# Stored data:
*** Begin section ***

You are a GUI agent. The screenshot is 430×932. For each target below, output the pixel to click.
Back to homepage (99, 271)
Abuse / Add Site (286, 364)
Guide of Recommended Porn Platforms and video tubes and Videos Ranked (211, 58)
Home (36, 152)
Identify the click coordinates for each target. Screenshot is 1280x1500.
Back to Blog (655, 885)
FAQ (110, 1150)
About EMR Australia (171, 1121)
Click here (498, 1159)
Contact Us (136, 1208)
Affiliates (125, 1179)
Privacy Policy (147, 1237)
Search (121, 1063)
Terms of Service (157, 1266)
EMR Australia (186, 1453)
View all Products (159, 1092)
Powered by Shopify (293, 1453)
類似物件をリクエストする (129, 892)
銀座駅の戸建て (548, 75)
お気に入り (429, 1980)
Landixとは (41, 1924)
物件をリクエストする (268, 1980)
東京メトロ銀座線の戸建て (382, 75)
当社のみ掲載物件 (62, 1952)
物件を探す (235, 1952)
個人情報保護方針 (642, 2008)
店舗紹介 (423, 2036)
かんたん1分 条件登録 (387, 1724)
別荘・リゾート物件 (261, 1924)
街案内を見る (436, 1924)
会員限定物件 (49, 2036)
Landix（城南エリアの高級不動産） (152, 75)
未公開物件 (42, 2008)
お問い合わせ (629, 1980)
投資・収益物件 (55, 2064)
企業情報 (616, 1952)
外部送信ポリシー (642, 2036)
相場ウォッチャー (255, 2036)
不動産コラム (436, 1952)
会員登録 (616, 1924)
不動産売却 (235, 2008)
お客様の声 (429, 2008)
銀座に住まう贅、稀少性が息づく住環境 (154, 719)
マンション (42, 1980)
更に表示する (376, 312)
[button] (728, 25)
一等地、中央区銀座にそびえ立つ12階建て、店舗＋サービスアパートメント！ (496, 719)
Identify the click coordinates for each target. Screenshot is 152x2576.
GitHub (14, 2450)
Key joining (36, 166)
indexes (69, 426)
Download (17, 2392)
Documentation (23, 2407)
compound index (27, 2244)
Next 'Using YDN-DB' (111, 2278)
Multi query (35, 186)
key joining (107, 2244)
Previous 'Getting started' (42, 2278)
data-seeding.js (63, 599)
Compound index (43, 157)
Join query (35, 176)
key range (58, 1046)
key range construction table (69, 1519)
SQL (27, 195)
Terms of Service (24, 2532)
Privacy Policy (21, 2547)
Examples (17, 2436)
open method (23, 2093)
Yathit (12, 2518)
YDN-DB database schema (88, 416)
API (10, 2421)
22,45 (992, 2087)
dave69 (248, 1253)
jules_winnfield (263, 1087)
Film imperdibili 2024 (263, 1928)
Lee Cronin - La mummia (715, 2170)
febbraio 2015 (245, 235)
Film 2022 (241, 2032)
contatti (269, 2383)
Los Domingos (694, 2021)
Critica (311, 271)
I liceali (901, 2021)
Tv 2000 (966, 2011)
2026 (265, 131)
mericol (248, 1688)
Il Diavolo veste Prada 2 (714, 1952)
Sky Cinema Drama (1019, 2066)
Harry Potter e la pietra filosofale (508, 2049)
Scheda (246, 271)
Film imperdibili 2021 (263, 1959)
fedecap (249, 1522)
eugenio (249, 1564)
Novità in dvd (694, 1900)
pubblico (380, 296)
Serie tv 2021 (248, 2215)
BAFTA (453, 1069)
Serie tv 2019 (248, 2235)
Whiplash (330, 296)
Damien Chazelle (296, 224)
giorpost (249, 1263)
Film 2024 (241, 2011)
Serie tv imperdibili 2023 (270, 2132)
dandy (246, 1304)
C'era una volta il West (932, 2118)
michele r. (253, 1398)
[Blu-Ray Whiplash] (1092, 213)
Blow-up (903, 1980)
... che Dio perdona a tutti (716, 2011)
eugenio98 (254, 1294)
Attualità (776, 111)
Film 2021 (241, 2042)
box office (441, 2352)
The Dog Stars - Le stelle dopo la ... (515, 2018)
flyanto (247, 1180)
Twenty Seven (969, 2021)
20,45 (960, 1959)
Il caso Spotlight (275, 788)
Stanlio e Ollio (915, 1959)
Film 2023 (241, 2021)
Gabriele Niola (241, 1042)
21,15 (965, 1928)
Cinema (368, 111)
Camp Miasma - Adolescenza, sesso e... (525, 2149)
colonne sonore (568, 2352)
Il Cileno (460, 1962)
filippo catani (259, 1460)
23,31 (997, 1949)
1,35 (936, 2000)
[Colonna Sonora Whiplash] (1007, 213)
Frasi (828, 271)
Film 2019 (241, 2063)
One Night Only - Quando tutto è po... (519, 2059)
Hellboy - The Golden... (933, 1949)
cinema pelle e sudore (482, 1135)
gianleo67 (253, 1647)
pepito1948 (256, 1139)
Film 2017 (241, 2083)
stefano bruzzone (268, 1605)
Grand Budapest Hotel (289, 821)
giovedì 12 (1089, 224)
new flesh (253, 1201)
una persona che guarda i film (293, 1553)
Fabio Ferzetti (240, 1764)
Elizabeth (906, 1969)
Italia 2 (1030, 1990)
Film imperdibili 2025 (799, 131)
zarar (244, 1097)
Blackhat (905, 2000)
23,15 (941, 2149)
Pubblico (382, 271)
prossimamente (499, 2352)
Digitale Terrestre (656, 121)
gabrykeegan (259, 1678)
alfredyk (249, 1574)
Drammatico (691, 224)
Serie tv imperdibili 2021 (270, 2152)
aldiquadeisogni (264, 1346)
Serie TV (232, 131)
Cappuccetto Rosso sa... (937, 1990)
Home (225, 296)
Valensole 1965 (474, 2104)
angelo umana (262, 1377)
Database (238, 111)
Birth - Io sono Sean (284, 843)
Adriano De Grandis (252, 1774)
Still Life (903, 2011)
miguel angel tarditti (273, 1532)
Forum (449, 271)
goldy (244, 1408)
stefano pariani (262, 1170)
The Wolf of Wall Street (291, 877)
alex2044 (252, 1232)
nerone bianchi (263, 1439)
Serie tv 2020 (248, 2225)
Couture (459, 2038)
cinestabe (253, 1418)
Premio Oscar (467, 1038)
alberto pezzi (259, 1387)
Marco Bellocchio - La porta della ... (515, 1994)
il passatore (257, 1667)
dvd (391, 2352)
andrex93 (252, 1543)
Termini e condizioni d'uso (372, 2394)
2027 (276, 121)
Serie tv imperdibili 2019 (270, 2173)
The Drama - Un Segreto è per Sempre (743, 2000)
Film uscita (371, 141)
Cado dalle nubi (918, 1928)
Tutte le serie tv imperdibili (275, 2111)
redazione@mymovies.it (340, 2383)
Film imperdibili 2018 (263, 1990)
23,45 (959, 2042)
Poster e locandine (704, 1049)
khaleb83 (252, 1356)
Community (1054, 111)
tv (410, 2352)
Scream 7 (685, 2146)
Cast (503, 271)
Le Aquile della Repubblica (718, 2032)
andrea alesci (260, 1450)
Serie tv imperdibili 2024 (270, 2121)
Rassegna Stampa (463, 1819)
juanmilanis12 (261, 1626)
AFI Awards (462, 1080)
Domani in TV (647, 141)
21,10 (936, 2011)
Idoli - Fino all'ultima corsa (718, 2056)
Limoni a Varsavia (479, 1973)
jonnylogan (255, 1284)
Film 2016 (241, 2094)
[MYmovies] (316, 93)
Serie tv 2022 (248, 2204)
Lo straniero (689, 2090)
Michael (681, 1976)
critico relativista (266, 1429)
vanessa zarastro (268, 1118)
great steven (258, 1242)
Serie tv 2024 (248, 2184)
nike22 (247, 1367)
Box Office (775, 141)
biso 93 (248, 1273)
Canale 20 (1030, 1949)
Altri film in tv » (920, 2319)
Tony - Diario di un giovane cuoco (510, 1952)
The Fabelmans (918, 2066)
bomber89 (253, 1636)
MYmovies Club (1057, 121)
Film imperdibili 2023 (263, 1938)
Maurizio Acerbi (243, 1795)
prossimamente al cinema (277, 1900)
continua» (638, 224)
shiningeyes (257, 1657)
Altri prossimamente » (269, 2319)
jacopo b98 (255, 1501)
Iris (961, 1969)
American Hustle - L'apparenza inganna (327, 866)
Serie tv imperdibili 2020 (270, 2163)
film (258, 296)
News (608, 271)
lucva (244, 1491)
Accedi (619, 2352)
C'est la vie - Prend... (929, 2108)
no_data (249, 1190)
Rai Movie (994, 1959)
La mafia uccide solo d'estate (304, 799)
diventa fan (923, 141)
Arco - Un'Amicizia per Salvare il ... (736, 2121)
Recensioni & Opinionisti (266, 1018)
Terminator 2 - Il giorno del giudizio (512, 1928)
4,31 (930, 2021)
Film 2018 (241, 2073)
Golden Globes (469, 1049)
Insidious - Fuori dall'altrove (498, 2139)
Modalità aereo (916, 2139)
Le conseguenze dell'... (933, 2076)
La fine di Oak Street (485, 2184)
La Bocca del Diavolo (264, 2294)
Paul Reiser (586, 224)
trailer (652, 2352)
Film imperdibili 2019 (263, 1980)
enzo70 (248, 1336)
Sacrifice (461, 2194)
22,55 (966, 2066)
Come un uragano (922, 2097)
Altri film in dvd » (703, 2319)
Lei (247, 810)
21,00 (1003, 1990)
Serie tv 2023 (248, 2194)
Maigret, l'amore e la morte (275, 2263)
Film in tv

*** End section ***

# YOUR OBJECTIVE:
Having output the line that contains "Home (36, 152)", stop. Every line before it, back to the first line of the data, must be reproduced exactly.

# RESPONSE TO THE EXERCISE:
You are a GUI agent. The screenshot is 430×932. For each target below, output the pixel to click.
Back to homepage (99, 271)
Abuse / Add Site (286, 364)
Guide of Recommended Porn Platforms and video tubes and Videos Ranked (211, 58)
Home (36, 152)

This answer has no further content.